Finance chiefs from the G-20 this weekend vowed to work together to clean up the toxic assets that helped trigger the financial crisis and led banks to rack up more than $1.2 trillion in losses. G-20 officials outlined guidelines on how governments should rid banks of distressed securities.

U.S. Treasury Secretary Timothy Geithner said separately he will soon announce details of his plan to help banks clean up the non-performing assets that are clogging the financial system.

Barclays surged 14 percent to 84.7 pence. The U.K.’s third- biggest lender also said it has held talks about the sale of its iShares unit. The board has made no decision on the sale of any assets, Barclays said.

Deutsche Bank added 5.2 percent to 27.10 euros. Prudential rose 6.7 percent to 278.25 pence, trimming its 2009 slump to 33 percent.

Financial firms have led the Stoxx 600’s 53 percent tumble since the beginning of last year. The measure has clawed back 9 percent since reaching a 12-year low on March 9.

Citigroup surged 9 percent to $1.94 in pre-market trading in New York. Bank of America gained 3.3 percent to $5.95.

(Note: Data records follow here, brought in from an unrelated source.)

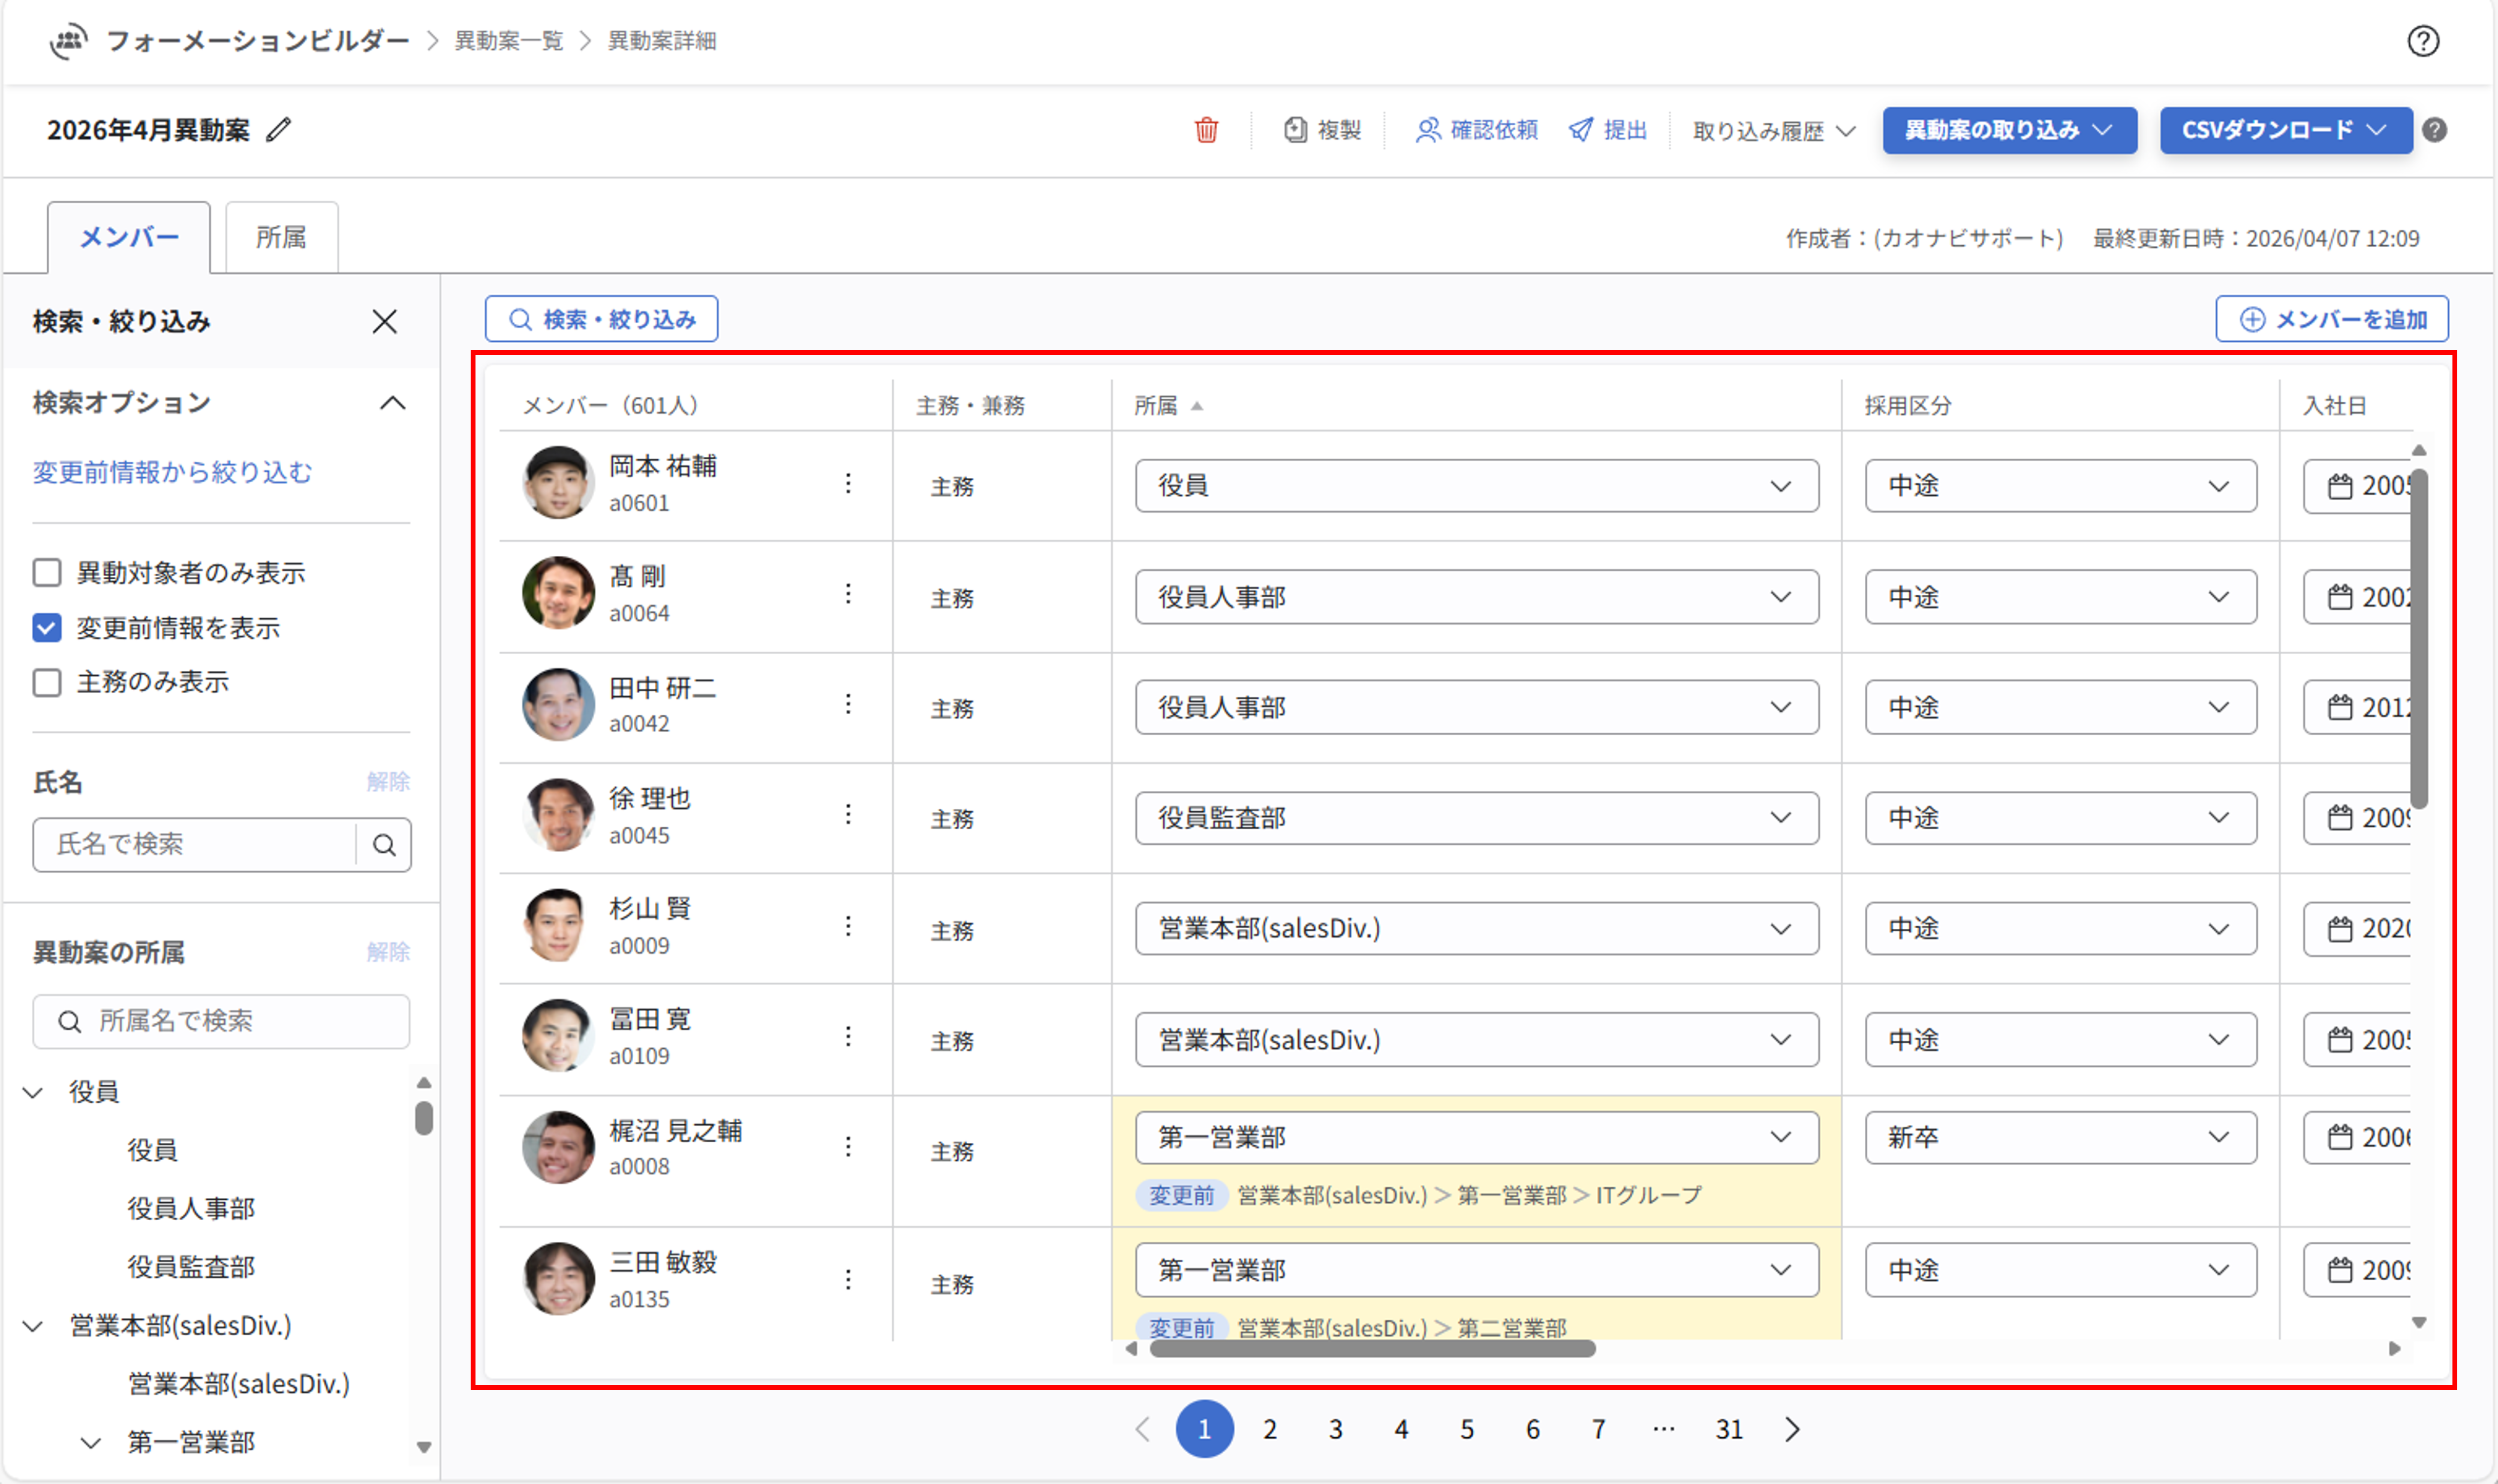Click the メンバーを追加 button
The height and width of the screenshot is (1484, 2498).
click(x=2332, y=319)
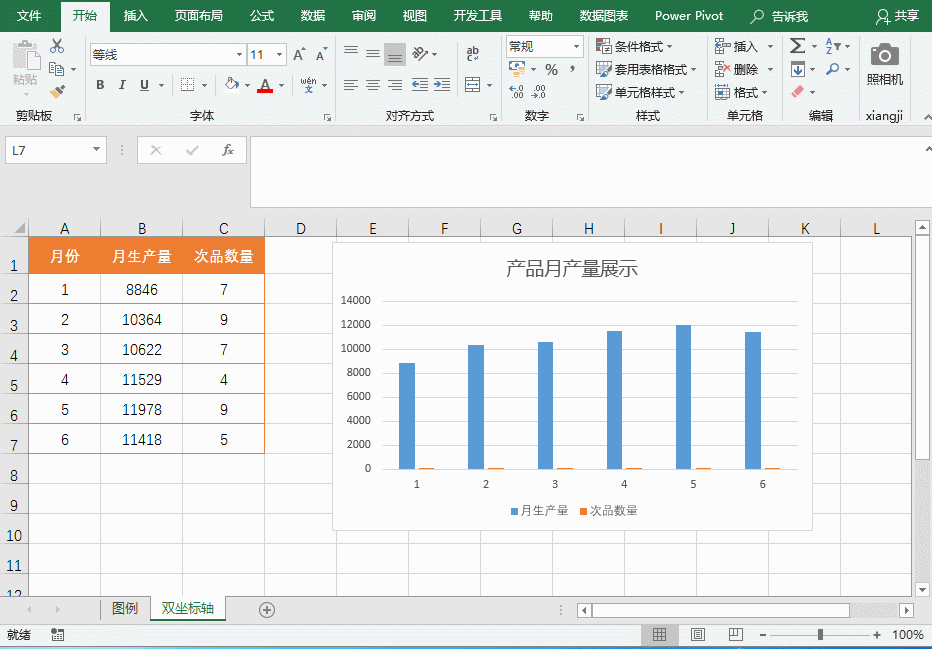Toggle bold formatting
This screenshot has width=932, height=649.
[x=100, y=85]
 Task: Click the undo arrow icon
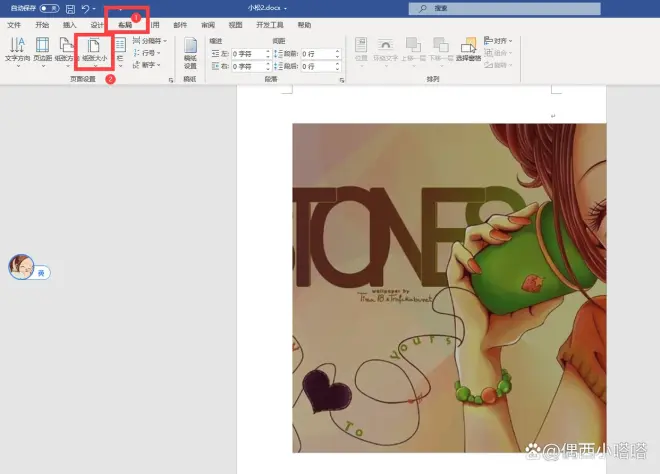coord(85,8)
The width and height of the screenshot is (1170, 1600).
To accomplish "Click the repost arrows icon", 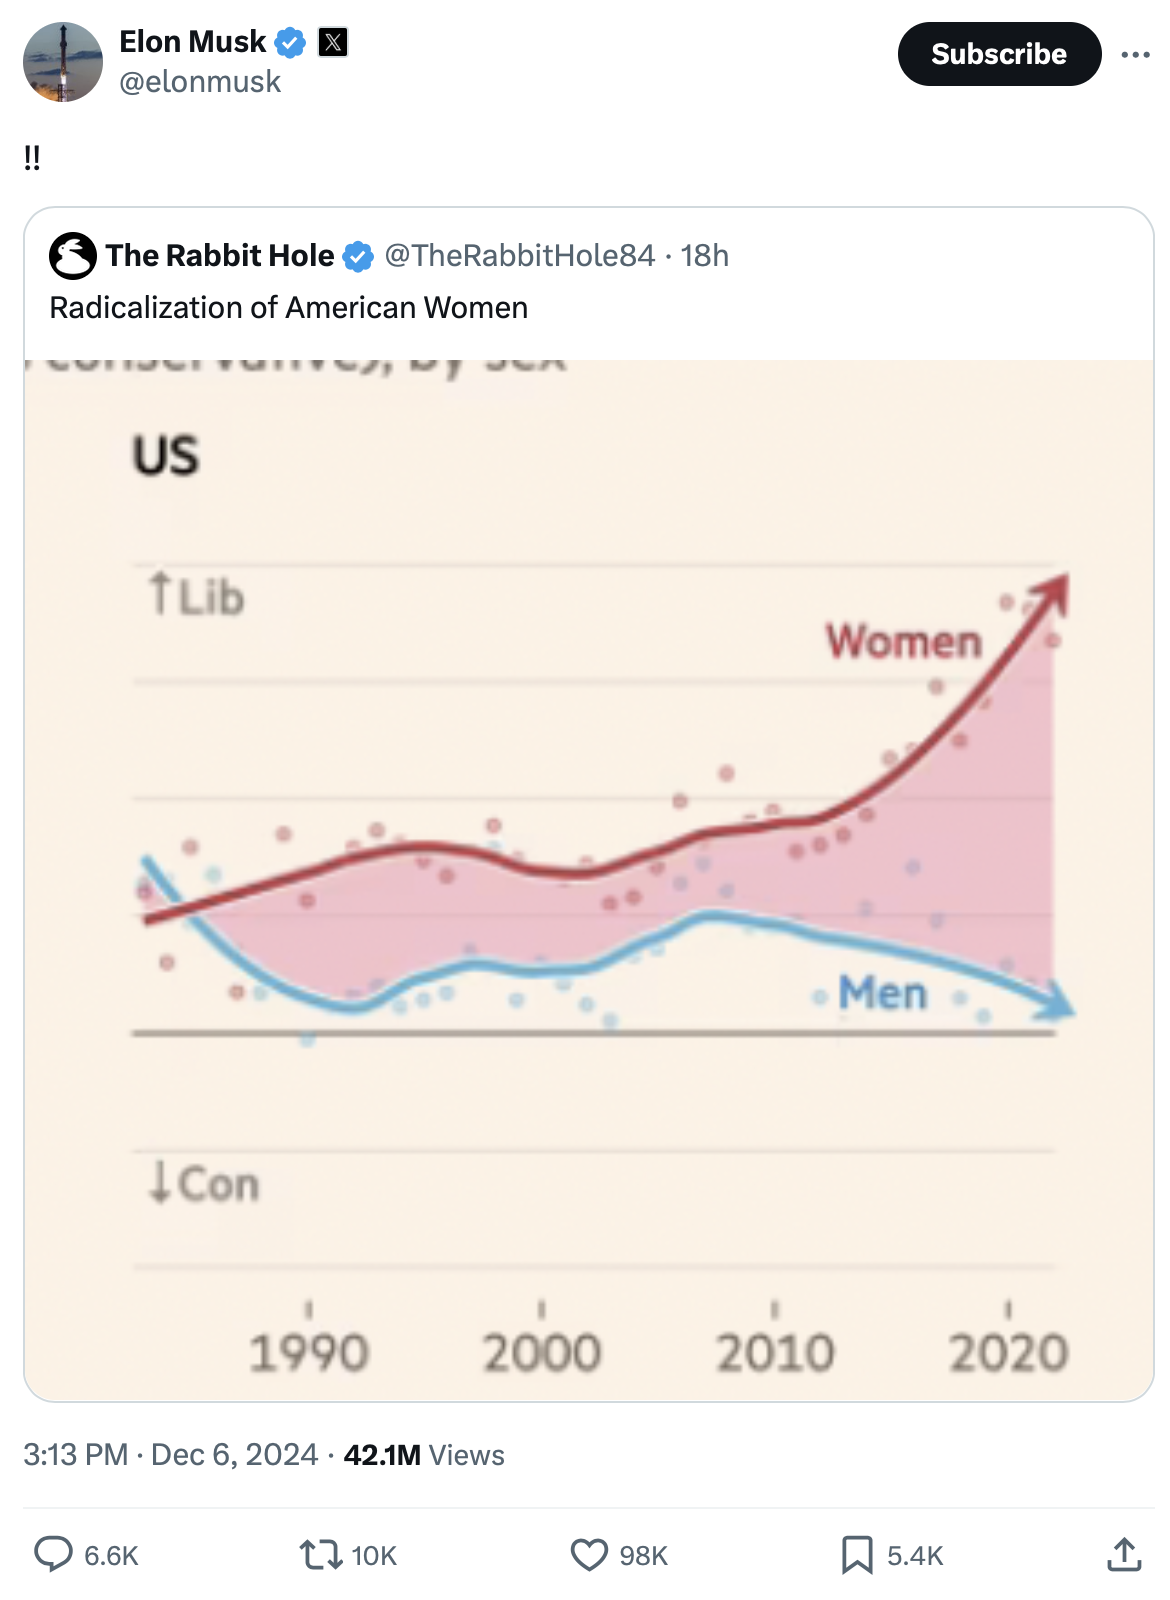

Mitsubishi UFJ jumped 5.3 percent to 441 yen in Tokyo. Mizuho Financial, Japan’s second-largest bank, added 5.6 percent to 189 yen. The Bank of Japan is considering buying subordinated debt from banks to shore up capital, the Nikkei reported today.


TeliaSonera AB, Sweden’s largest telephone company, gained 1.6 percent to 38.60 kronor. UBS AG raised its recommendation to “buy” from “neutral,” citing “solid earnings momentum.”

Banco Popolare SC was one of only three banks in the Stoxx 600 to decline, losing 4.1 percent to 2.36 euros. The first Italian bank to seek state aid during the financial crisis plans to buy the rest of Banca Italease SpA in a 179 million-euro ($227 million) offer, delist the company and reorganize its businesses.

BHP Billiton Ltd., Australia’s biggest oil and gas producer, slipped 3.1 percent to 1,296 pence as oil fell. Crude slumped as much as 5.2 percent after OPEC refrained from cutting output on concern higher energy prices would worsen the recession.